Erlan briefly summarised their interactions with the pixies that led to the confrontation with dryads. He then told of how Ela ended up unconscious and bleeding.
“I’m glad I came by when I did,” Paelius nodded.
“We should be heading back to the caravan,” Erlan announced. He watched as Paelius carefully picked up his long wooden staff. “Now that this is all cleared up,” he finished.
Sniffing haughtily, Bakris spoke again.
“Someone check on Ela; make sure she’s okay.”
He watched her walk slowly to where she had abandoned her mace and shield, before returning to the pile of dust. His eyes, instead of following her as she walked away, looked past her to a small pile in the centre of where the pixies had once played their music. Seeing a glint, he approached it and found a few coins resting on top of a small sack.

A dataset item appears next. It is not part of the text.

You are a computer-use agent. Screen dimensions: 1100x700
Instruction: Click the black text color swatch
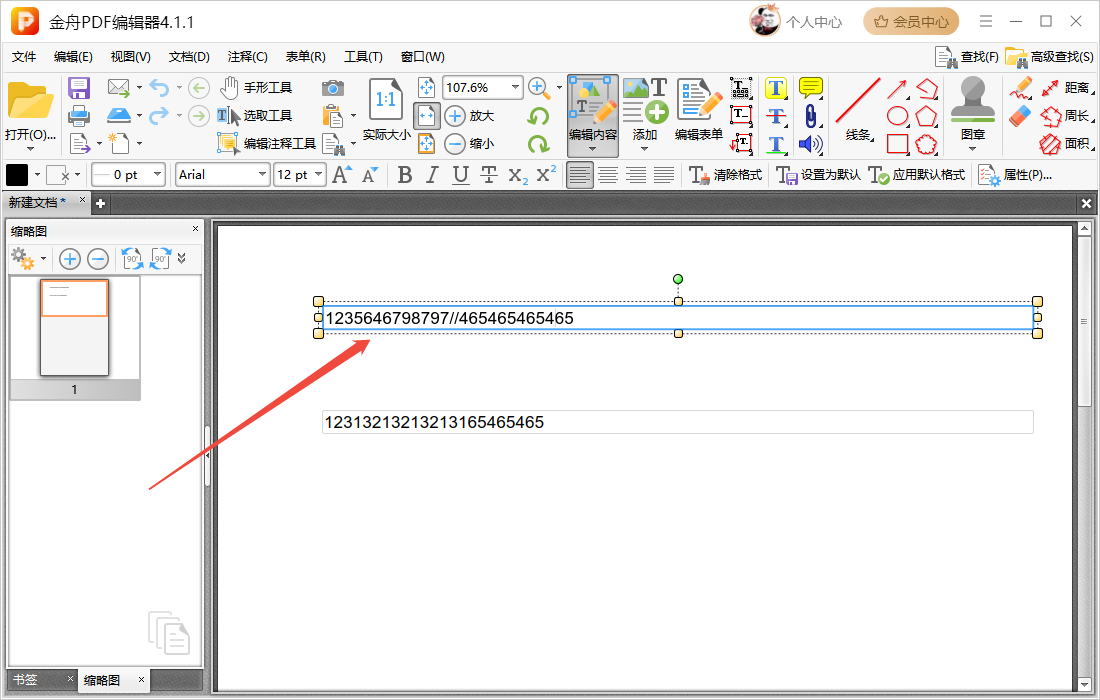pyautogui.click(x=18, y=175)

Curiously he picked up the sack and stuck a claw inside. When he withdrew his hand again, he found he was holding another golden coin. His expression turned inquisitive as he reached in again, once more pulling out a single gold coin.
“By the gods!” he whispered excitedly, carrying it over to where Esieh, Guy and Paelius stood. “Watch this!”
He stuck a hand into the sack again, but found his palm empty when he pulled it back out.
“What?” he exclaimed.
“I don’t get the joke,” Guy said, looking at the dragonborn.
Ela approached and saw Bakris repeatedly reaching into the bag and finding it empty. She scowled.
“Do you have no respect?” she accused, returning to the dust.
“Respect!?” Bakris repeated, outraged.
Esieh watched Bakris in silence for a bit.
“What are we supposed to be watching? You with an empty sack?” she asked acidly.
Erlan joined Ela away from the others and found her using her mace to dig at the coarse earth. Sighing to himself, he sat beside her and watched in silence. When the hole was a few inches deep, she placed her mace aside and gathered the brightly coloured dust. Scooping it with her hands, she laid it to rest in the hole and again used her mace to cover the tiny grave. Once the ground was level again, they got to their feet.
“Can we go now, Ela? We need to get back to the caravan before they leave without us.” He paused. “I’m not trying to be disrespectful.”
Ela glanced at the grave.
“Yes, we can go.”
“Which direction are you headed?” Paelius asked as they began to pick their way towards the road.
“West towards the capital,” Erlan answered. “After a quick stop in Eshlethas.”
“If there is space, I’d be happy to accompany you as far as the city.”
Watching the others stride away, Ela lagged behind and walked up to the shattered husk of the tree she had tried to heal. The fog was thick and very little light filtered its way down. Even so, she stood with one hand on her holy symbol, the other on the cold, metallic bark.
In the grim quiet and grey light, she whispered a short prayer to Pelor. She sensed no response. Opening her eyes, the fog around her felt more oppressive than ever, the sun’s light a distant memory. Letting her fingers slip off the tree’s surface, Ela turned her back on it and hurried to catch up with her companions.